Un film/sogno dove commedia nera, romanticismo gotico e horror si fondono in un viaggio dall'atmosfera eterea e grottesca in cui temi come il confine labile tra amore e morte, alienazione e destino s'intrecciano in un crocevia di sensazioni al contempo funeree e raggianti, tra buffo esistenzialismo e cupo umorismo.
Dellamorte Dellamore fu un Grand Guignol di oltre cento minuti tra horror, erotismo e filosofia che rappresentò qualcosa di singolare nello scenario ormai pigro del cinema di genere italiano, un’epoca probabilmente chiusa per sempre.

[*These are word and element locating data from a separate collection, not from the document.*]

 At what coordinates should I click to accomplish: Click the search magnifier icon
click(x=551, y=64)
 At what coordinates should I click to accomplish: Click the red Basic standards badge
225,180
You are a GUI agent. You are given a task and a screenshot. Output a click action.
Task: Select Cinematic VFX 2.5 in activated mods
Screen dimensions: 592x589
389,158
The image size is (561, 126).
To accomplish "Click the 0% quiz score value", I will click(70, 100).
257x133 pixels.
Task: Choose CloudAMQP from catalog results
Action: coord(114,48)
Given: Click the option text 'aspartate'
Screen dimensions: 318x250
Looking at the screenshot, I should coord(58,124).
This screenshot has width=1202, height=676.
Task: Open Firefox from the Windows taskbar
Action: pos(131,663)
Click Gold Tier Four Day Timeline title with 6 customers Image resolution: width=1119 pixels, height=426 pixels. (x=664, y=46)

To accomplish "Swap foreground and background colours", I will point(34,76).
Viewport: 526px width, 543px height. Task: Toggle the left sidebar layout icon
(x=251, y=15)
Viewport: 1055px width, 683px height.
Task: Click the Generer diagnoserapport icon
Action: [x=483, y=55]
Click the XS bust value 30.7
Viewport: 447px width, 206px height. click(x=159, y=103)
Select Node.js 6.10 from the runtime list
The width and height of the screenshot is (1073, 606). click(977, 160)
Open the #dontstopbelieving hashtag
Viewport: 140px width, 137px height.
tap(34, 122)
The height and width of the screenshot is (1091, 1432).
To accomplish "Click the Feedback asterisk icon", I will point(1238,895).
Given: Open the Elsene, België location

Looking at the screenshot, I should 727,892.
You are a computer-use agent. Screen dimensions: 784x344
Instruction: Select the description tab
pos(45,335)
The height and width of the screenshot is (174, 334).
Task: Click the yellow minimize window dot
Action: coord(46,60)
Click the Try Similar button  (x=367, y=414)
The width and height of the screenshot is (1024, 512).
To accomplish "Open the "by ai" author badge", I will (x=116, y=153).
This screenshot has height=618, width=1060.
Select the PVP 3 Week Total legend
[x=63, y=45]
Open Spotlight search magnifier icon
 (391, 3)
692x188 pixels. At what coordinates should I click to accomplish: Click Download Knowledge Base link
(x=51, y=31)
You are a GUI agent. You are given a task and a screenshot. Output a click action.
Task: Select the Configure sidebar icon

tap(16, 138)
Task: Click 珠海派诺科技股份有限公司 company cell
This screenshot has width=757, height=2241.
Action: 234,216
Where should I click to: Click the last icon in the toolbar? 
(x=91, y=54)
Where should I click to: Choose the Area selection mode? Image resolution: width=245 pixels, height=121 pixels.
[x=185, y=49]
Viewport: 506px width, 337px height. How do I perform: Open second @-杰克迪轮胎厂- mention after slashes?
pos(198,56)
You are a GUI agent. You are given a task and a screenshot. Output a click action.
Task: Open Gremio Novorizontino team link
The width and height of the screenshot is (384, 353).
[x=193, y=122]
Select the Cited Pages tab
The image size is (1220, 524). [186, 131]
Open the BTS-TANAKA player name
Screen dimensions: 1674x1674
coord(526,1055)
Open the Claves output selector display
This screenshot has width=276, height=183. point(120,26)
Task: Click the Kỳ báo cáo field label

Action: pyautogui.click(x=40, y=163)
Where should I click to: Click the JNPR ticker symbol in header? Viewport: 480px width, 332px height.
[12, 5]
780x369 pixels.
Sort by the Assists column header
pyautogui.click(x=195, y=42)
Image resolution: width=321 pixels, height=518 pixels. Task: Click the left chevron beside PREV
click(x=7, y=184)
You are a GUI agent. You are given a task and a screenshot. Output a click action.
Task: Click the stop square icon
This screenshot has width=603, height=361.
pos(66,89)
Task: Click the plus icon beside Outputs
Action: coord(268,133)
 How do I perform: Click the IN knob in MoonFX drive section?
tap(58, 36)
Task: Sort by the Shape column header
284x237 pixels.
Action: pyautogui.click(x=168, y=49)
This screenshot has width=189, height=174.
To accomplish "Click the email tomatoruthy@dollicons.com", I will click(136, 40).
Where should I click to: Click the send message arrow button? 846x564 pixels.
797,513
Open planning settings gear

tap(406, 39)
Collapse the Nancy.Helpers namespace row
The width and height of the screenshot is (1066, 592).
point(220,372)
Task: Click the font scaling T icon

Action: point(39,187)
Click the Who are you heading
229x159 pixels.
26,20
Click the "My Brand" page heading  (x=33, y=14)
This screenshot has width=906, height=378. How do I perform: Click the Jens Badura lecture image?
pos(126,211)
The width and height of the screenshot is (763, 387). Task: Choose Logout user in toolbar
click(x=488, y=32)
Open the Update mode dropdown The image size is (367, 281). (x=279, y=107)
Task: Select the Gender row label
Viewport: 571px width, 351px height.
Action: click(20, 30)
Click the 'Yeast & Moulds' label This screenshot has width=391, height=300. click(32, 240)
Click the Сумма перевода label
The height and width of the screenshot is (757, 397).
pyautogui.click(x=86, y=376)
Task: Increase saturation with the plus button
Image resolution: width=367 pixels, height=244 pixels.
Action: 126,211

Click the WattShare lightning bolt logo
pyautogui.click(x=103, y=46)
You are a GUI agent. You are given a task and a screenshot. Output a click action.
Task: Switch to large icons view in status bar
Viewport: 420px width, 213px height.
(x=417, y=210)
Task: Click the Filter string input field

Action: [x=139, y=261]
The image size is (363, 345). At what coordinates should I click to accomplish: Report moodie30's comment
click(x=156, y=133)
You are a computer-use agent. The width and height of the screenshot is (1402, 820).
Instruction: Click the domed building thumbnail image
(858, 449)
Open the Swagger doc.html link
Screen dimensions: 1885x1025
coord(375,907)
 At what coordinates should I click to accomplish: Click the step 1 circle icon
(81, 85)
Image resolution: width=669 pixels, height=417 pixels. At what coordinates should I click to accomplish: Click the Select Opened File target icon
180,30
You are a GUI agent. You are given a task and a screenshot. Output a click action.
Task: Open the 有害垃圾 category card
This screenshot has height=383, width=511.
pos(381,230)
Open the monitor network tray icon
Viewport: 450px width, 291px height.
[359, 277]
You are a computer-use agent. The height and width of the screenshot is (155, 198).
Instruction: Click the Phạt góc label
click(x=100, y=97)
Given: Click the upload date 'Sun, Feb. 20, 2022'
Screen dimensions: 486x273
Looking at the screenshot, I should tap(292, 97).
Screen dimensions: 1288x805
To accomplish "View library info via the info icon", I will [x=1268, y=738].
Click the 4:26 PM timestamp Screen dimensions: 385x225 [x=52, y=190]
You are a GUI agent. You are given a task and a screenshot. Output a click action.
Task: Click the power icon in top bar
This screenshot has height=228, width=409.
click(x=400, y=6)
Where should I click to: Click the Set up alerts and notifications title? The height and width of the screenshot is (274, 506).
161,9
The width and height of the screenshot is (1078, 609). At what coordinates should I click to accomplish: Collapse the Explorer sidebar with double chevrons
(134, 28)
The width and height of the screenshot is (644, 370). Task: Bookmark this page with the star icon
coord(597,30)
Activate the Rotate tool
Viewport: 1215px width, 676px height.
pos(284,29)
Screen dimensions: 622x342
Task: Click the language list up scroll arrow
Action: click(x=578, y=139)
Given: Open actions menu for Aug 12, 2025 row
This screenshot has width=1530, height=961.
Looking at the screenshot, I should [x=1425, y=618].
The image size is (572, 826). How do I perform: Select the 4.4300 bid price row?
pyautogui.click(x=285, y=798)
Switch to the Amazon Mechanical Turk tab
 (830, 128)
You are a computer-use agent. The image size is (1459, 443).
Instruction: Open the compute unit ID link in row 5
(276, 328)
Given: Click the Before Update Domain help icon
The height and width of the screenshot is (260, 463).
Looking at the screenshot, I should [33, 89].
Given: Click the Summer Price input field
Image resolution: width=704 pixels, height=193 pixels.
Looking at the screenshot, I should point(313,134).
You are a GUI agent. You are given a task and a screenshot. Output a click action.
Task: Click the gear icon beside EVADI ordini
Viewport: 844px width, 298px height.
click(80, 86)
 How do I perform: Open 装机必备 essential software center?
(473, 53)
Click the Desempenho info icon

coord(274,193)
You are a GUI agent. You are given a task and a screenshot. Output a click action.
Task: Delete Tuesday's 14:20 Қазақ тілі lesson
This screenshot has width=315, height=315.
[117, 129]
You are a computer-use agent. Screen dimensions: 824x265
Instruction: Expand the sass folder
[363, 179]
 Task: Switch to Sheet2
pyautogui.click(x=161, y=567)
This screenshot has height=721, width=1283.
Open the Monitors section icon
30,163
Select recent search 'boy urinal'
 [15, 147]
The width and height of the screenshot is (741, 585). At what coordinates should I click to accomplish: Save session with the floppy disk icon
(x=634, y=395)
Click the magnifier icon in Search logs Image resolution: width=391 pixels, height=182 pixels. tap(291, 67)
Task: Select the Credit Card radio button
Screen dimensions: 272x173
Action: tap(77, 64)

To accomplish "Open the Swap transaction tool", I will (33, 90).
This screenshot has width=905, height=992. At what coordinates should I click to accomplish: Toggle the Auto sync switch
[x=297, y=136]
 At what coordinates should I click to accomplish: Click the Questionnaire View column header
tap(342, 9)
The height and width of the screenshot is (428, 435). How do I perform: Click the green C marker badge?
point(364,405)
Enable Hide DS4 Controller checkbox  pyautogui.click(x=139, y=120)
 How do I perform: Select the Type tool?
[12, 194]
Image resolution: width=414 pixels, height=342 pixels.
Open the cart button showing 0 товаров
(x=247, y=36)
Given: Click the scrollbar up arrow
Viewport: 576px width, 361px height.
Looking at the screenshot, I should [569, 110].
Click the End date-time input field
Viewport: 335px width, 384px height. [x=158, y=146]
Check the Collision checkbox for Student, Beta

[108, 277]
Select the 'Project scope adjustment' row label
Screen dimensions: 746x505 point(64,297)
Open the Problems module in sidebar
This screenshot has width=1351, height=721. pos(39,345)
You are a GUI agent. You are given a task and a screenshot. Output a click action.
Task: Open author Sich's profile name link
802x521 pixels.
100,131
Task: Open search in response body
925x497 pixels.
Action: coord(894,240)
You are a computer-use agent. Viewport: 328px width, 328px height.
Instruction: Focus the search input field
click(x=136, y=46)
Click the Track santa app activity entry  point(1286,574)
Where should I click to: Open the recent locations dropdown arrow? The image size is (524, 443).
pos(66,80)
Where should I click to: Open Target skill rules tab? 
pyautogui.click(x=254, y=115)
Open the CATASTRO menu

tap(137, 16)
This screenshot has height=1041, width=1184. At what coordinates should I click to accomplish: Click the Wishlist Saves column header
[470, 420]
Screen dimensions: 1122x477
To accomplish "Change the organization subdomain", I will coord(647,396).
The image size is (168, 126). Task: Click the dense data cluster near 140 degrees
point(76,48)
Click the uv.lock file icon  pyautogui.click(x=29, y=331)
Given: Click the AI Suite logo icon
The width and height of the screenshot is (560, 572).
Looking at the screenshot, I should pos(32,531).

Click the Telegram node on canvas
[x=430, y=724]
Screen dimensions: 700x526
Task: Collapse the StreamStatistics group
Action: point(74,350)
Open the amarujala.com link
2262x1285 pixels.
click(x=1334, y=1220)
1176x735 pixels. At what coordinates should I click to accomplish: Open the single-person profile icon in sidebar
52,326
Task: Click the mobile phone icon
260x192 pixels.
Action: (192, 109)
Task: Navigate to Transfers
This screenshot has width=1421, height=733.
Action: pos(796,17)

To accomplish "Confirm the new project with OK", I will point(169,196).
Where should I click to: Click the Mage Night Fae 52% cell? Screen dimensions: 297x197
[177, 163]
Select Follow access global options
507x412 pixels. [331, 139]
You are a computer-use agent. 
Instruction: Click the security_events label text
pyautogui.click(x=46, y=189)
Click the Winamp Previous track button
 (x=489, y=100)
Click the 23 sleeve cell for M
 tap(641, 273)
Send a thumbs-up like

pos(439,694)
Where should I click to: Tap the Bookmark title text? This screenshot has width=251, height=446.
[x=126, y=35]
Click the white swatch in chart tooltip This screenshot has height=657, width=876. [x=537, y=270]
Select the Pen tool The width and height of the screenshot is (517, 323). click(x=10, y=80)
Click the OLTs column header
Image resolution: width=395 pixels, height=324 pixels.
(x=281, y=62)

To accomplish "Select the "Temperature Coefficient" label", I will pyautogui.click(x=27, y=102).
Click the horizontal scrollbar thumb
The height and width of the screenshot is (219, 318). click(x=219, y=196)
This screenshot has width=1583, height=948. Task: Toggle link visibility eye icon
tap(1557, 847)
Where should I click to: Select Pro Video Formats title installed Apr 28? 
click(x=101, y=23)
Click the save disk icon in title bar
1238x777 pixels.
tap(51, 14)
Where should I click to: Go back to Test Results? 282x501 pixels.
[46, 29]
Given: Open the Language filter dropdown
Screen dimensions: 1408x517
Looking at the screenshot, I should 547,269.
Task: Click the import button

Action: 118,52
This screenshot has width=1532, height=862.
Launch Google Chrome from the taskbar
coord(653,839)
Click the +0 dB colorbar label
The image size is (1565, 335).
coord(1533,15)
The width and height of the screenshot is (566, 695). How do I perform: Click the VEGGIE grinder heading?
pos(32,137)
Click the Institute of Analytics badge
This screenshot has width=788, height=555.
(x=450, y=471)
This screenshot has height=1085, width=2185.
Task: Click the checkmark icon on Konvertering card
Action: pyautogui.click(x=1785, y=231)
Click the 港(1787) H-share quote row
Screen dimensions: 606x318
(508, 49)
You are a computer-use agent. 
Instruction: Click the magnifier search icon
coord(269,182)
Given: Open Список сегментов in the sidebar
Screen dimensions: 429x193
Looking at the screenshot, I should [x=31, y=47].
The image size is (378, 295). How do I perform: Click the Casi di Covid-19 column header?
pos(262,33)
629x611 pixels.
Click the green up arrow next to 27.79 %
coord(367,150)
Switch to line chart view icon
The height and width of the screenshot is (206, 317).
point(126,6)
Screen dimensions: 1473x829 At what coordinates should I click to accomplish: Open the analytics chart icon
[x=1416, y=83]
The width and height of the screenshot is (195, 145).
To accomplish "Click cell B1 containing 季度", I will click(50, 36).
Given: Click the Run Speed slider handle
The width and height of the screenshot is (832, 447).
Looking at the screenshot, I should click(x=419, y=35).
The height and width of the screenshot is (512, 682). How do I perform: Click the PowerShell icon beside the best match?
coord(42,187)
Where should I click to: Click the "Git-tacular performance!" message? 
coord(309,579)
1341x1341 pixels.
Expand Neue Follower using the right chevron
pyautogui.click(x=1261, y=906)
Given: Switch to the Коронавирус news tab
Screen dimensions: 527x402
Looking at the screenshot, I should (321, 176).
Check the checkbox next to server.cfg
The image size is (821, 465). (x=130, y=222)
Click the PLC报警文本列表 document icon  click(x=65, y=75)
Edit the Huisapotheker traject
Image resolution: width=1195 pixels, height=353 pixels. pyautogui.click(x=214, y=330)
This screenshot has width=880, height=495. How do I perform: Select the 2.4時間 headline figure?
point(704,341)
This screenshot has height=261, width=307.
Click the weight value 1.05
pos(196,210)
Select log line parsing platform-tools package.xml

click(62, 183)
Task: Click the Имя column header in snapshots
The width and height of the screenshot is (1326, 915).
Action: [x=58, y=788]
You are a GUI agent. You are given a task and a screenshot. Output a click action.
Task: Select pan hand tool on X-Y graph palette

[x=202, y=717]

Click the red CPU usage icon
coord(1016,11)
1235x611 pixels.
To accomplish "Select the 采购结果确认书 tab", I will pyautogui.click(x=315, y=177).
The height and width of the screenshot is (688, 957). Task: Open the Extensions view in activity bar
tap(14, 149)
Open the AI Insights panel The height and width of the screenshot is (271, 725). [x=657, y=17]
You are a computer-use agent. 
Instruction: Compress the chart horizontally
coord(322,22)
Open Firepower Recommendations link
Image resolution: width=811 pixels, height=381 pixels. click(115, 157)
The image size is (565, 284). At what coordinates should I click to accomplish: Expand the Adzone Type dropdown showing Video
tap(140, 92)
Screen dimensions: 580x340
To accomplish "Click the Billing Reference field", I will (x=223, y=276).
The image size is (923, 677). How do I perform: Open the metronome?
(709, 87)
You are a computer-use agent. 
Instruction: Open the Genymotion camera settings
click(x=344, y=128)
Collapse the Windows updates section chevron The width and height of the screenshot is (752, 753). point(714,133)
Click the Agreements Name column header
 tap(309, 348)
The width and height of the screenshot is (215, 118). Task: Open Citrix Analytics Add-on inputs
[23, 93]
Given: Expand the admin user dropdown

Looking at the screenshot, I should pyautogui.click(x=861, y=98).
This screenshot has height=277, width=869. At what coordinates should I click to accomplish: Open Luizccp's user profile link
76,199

E non doveva meravigliare che il film di Michele Soavi trovasse il grande pubblico disorientato da un’opera che con il mezzo dell’horror cercava coerentemente con il suo tempo altre forme espressive, e che persino la sua nicchia di aficionados ha amato senza spiegarsi bene il perché in quel momento. Ridendoci su, ridendo forse per la prima volta dopo tanto tempo della paura e sulla paura. Perché su quella nicchia Dellamorte Dellamore aveva fatto un lavoro profondo, e forse mai fatto prima: il cinema dell’orrore era morto, viva il cinema dell'orrore.
Ezio Azzolini, Wired
Edizione restaurata per il trentennale dall'uscita.